WORK ITEM. Copy the entries exactly. Leave out any pictures.

WORKING DATA.
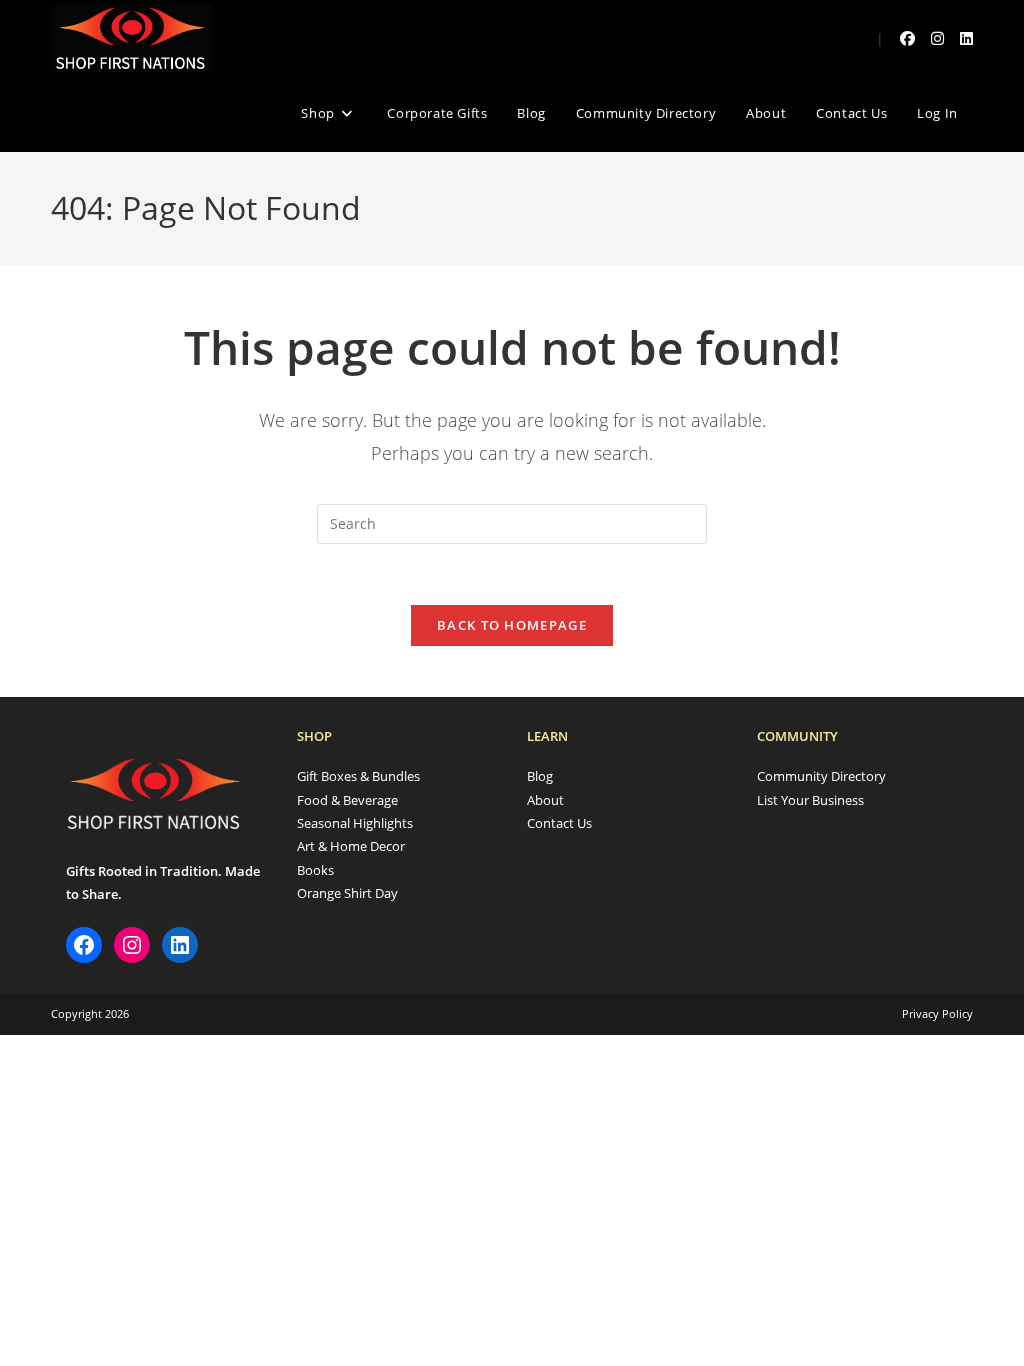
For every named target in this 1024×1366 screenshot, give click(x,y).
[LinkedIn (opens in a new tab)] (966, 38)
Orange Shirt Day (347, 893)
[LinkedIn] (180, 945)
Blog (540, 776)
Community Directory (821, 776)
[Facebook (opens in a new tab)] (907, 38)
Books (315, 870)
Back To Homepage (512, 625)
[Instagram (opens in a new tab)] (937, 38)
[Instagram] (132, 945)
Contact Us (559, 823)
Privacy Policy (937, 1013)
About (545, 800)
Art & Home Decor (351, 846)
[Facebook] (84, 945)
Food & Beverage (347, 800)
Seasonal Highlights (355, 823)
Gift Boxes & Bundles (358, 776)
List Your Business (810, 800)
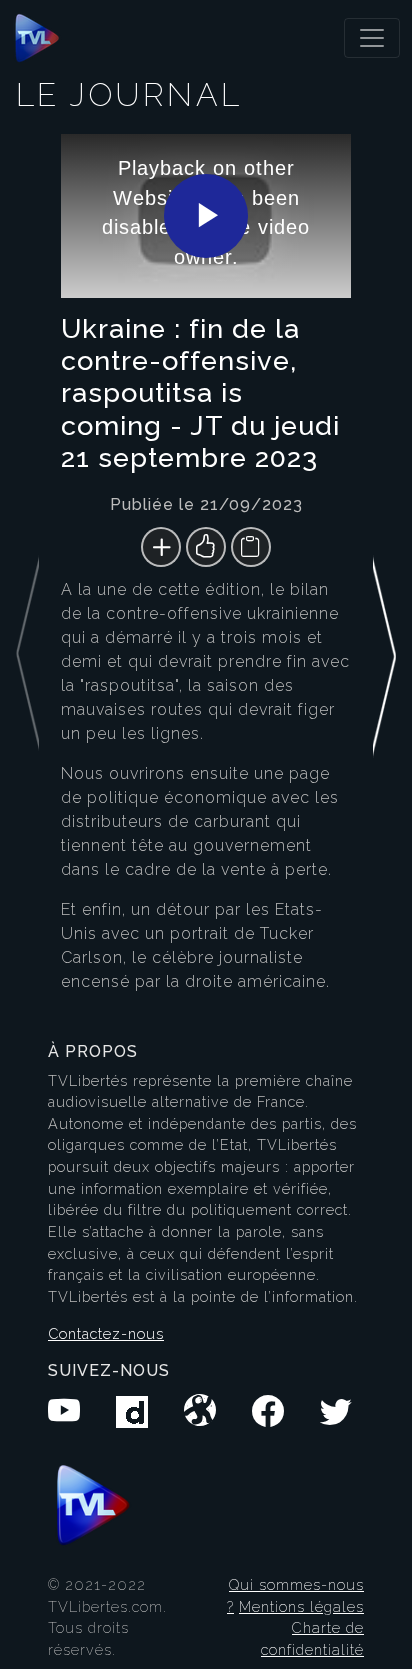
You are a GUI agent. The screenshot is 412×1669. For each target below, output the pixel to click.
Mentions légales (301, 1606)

SOLUTION.
For every named target in this 1024×1366 screenshot, give click(x,y).
[LinkedIn (opens in a new tab)] (966, 38)
Orange Shirt Day (347, 893)
[LinkedIn] (180, 945)
Blog (540, 776)
Community Directory (821, 776)
[Facebook (opens in a new tab)] (907, 38)
Books (315, 870)
Back To Homepage (512, 625)
[Instagram (opens in a new tab)] (937, 38)
[Instagram] (132, 945)
Contact Us (559, 823)
Privacy Policy (937, 1013)
About (545, 800)
Art & Home Decor (351, 846)
[Facebook] (84, 945)
Food & Beverage (347, 800)
Seasonal Highlights (355, 823)
Gift Boxes & Bundles (358, 776)
List Your Business (810, 800)
You are a GUI agent. The screenshot is 412×1669. For each target below, output the pixel to click.
Mentions légales (301, 1606)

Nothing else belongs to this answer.